Date: 2008-08-19 03:05 pm (UTC)
From: [identity profile] millefiori.livejournal.com
John angrily wiped his wet eyes and runny nose on the sleeve of his uniform jacket; he was done crying.

(no subject)

Date: 2008-08-19 03:06 pm (UTC)
From: [identity profile] millefiori.livejournal.com
LOL -- wonderful!

(no subject)

Date: 2008-08-19 03:58 pm (UTC)
From: [identity profile] roaringmice.livejournal.com
LOL, OMG.

(no subject)

Date: 2008-08-19 03:58 pm (UTC)
From: [identity profile] roaringmice.livejournal.com
Gagh. My brain just exploded.

SG-1

Date: 2008-08-19 04:28 pm (UTC)
From: [identity profile] roaringmice.livejournal.com
Colonel Jack O’Neill, military man, upright fellow and otherwise righteous dude, was totally down with the fact that the Gwaould (or whatever) were bad news, but that fact was only hammered home to him when he found himself pinned behind a sheep, which he was holding on to for dear life as he tried to keep the damn thing from moving away, as sheep have a tendency do to, and he wasn’t really sure it was actually a sheep anyway, this being planet P3X-something something something, but he figured if the damn trees were the same, maybe this was a sheep; and as another salvo of zat (or whatever) weapons fire sped past the frightened bicuspid, he wove his fingers into its woolly fur and tossed a brief prayer to the heavens above: “What Would Daniel Do?”

House, M.D.

Date: 2008-08-19 04:54 pm (UTC)
From: [identity profile] roaringmice.livejournal.com
There was a taxi, or something taxi-like, crouched in the corner of his room, and House knew that couldn’t be right, as the pills he’d taken earlier had clearly been labelled, “Does not cause hallucinations involving taxi cabs,” or at least that’s what he thought he remembered them saying, and yet here he was, and there it was, and so, in the end, he called Wilson, because if anyone would know anything about taxi cabs lurking in the corners of one’s room, it would be Wilson, who was an oncologist.

Re: House, M.D.

Date: 2008-08-19 04:56 pm (UTC)
From: [identity profile] trinityofone.livejournal.com
ahahaha, awesome!
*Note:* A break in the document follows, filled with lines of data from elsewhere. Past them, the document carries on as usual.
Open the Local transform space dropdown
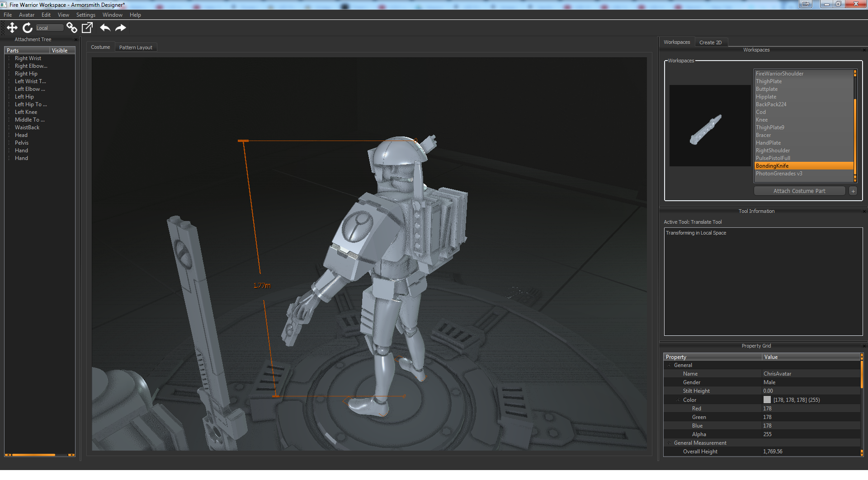 pos(49,28)
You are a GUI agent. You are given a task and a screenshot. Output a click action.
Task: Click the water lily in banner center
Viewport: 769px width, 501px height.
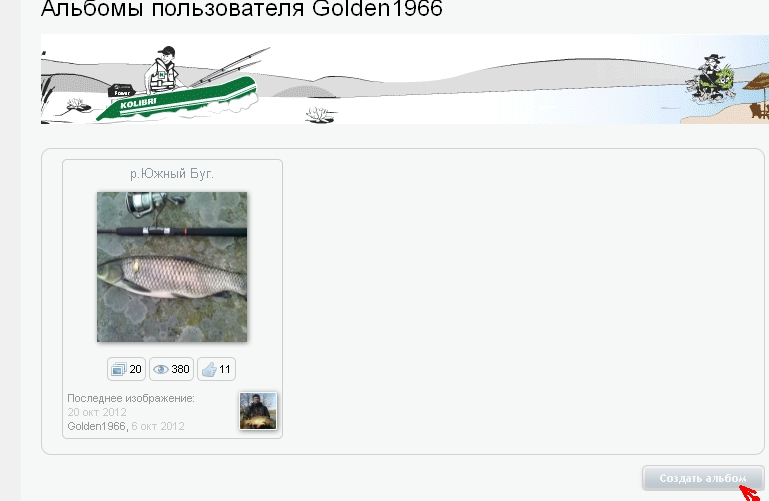point(319,113)
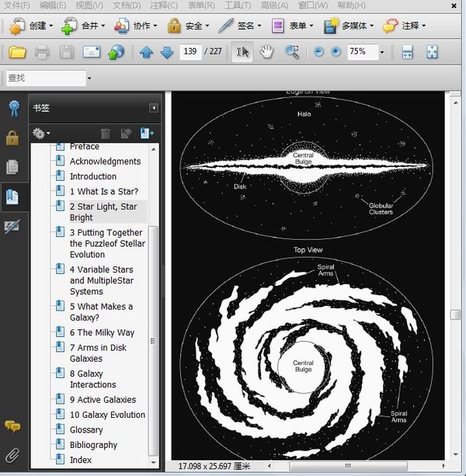
Task: Go to the next page with down arrow
Action: [166, 53]
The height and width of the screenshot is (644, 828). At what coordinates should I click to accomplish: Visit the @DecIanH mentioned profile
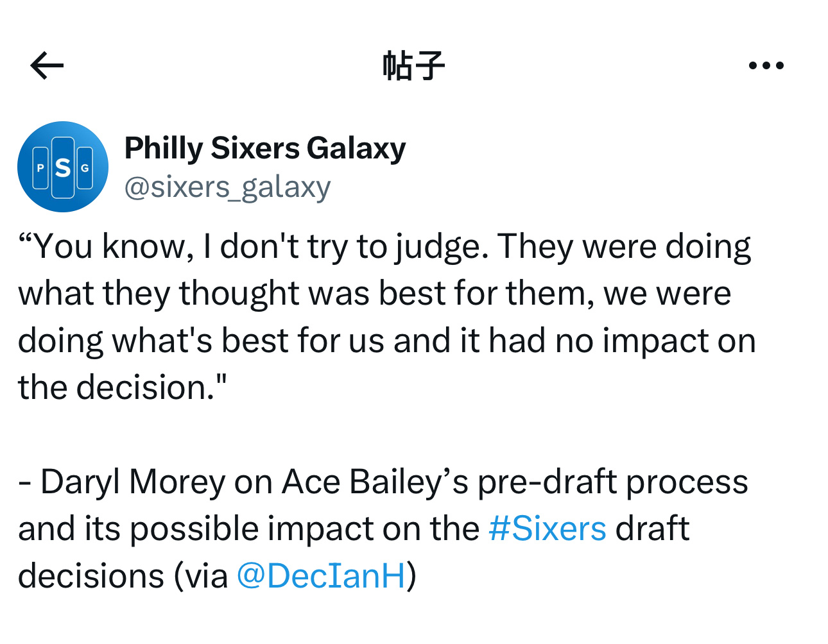click(322, 575)
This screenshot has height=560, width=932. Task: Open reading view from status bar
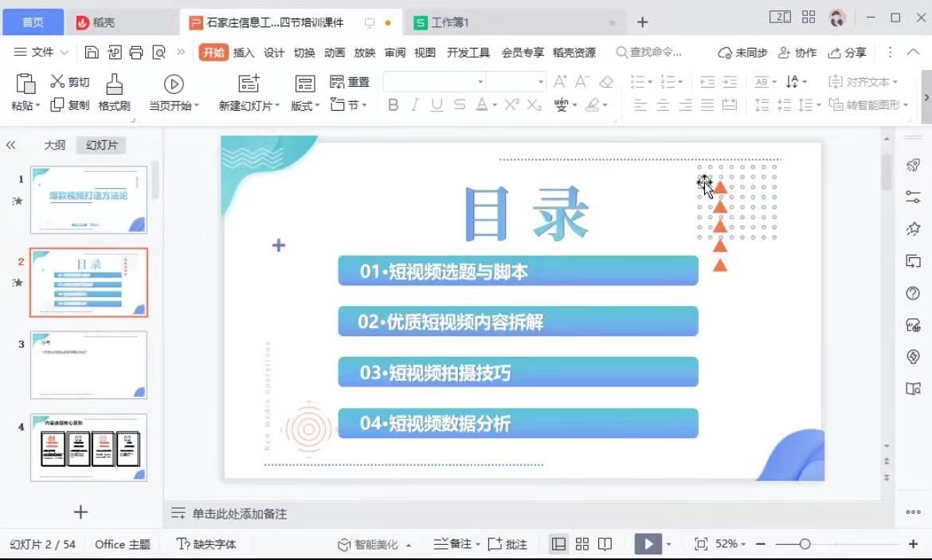[605, 544]
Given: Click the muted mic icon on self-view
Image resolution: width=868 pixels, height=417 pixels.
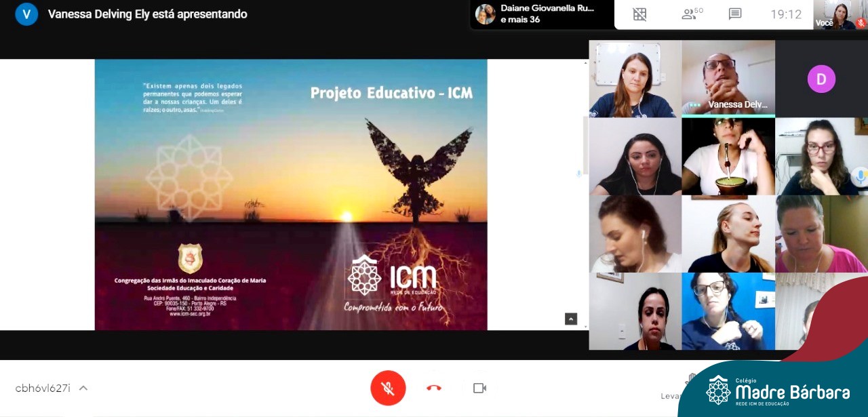Looking at the screenshot, I should (861, 23).
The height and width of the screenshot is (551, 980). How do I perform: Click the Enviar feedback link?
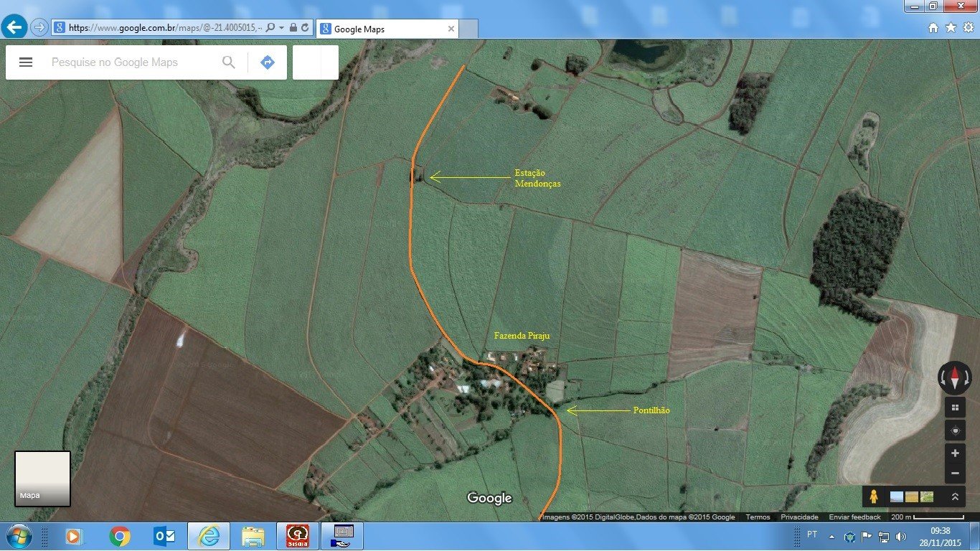point(854,517)
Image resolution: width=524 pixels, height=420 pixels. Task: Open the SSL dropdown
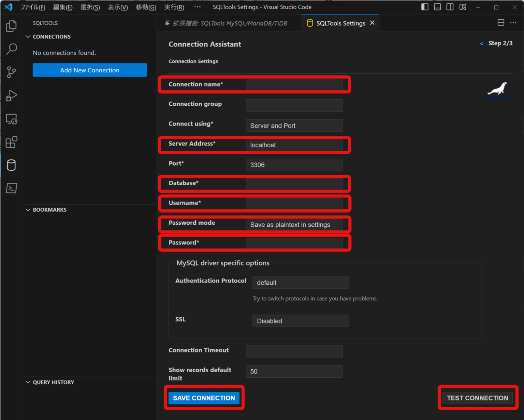pos(300,321)
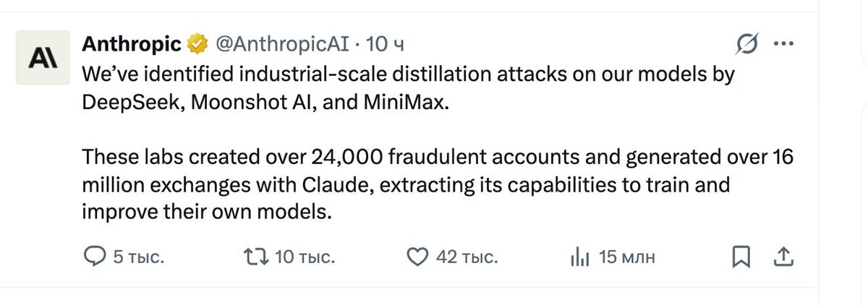Click the gold verified badge

[196, 45]
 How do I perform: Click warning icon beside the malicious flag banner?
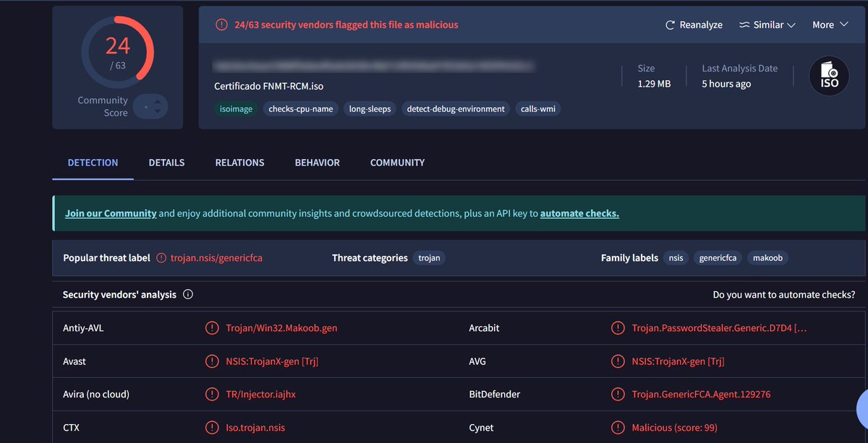click(x=221, y=25)
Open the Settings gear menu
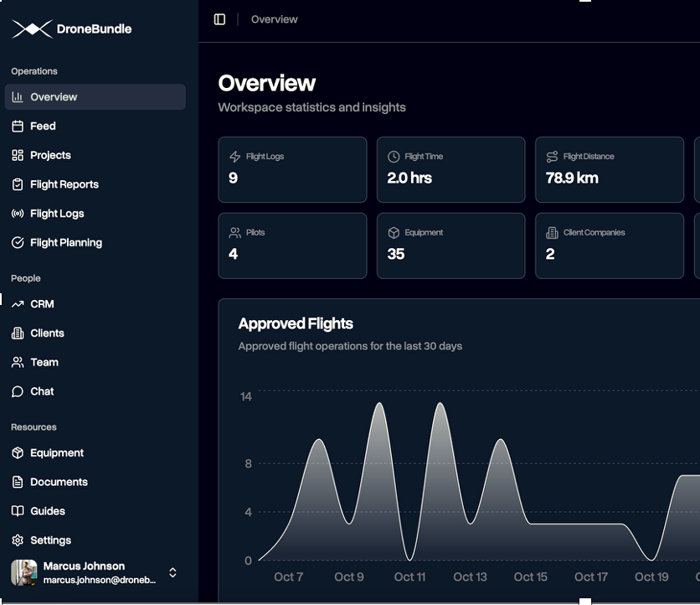Image resolution: width=700 pixels, height=605 pixels. pos(18,540)
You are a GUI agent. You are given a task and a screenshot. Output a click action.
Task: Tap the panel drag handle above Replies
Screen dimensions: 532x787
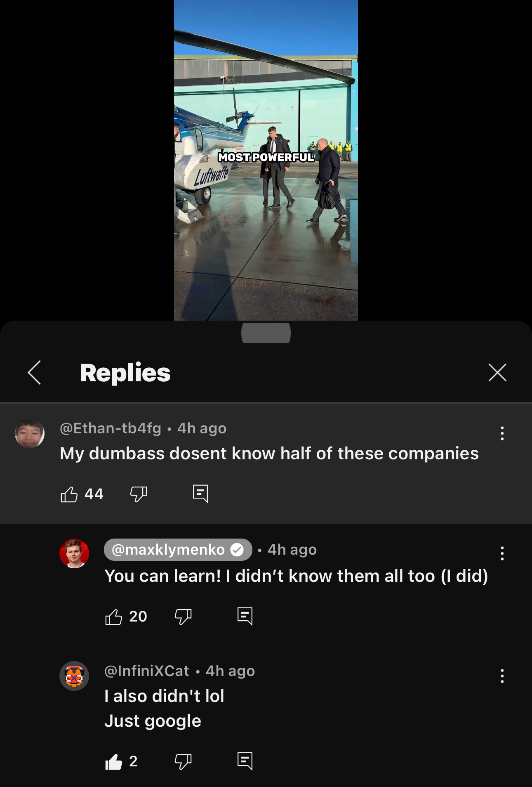pos(266,333)
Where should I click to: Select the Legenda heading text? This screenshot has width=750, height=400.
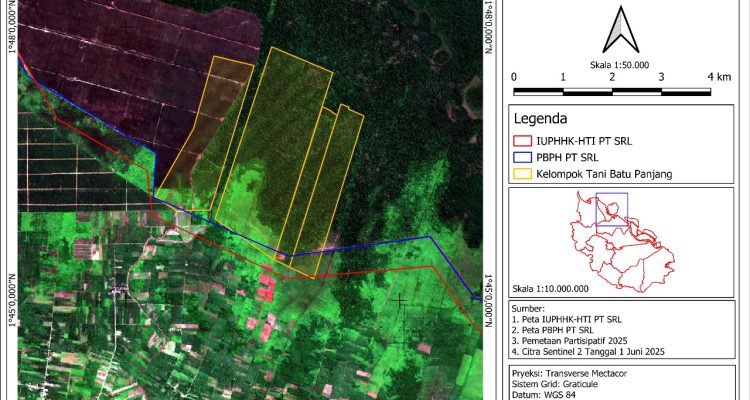pyautogui.click(x=541, y=119)
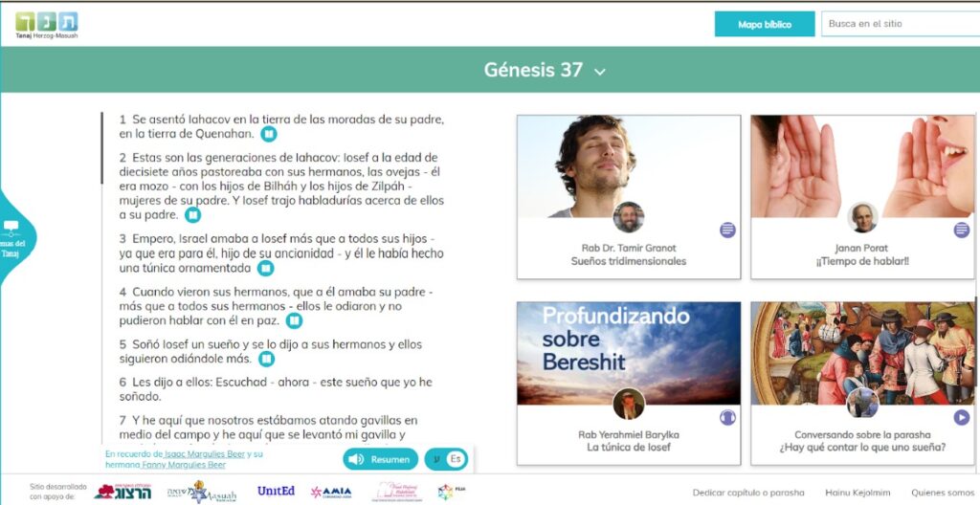The height and width of the screenshot is (505, 980).
Task: Click the Busca en el sitio search field
Action: (x=901, y=24)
Yay for bringing the different fandoms. This is perfect—perfectly awful. ;-)

(no subject)

Date: 2008-08-19 04:56 pm (UTC)
From: [identity profile] roaringmice.livejournal.com
John's eyes traced the curves of Rodney's manhood, taking in the smorgasboard (or was that smorgasbord?) that had been laid before him: the weaping head, so reminiscent of that chocolate fountain his ex-wife had insisted on for their wedding reception, but which had never quite worked right, kind of oozing instead of spewing but hey, you know, chocolate; the rigid staff, so much like a stalk of corn-on-the-cob, hot off the grill and coated with butter; and that dark plume of hair, which, now that he thought of it, reminded him of cotton candy, but brown instead of pink and, you know, less sticky; all just waiting to be... oh, wait, cookies!

Re: House, M.D.

Date: 2008-08-19 05:00 pm (UTC)
From: [identity profile] roaringmice.livejournal.com
This is actually one of my favourite contests. I'm glad you brought it back. The results are usually wonderfully awful, and a lot of fun to read.

Star Trek: TNG

Date: 2008-08-19 05:12 pm (UTC)
From: [identity profile] roaringmice.livejournal.com
Diet Coke being the manna of the gods, Riker liked to make sure that the ‘fridge of the Enterprise was well stocked before every mission; and yet, this time, something must have gone wrong, because all that was in said ‘fridge was regular Coke, and really, that would not do; not when they were being attacked by the Borg it wouldn’t, and if he somehow managed to stay awake for long enough to get them through this most recent attack – he ducked as an explosion occurred quite close to his face – he was going to give that quartermaster a what-for, he would.

SGA

Date: 2008-08-19 05:14 pm (UTC)
From: [identity profile] lavvyan.livejournal.com
"Oh, yes, give it to me with you're big Satedan dick!" yelled Dr. Rodney MacKay, causing Lt. Col. John Sheppards world to crumble like a wet Oreo becuaes while he was a dick he was certainly no Satedan!

SGA

Date: 2008-08-19 05:33 pm (UTC)
ext_3572: (sga pwnd)
From: [identity profile] xparrot.livejournal.com
"Oh, Rodney," John sobbed, "you don't have to, I like you, I don't hate you, honest!" but it was too late; Rodney had already swallowed the first worm.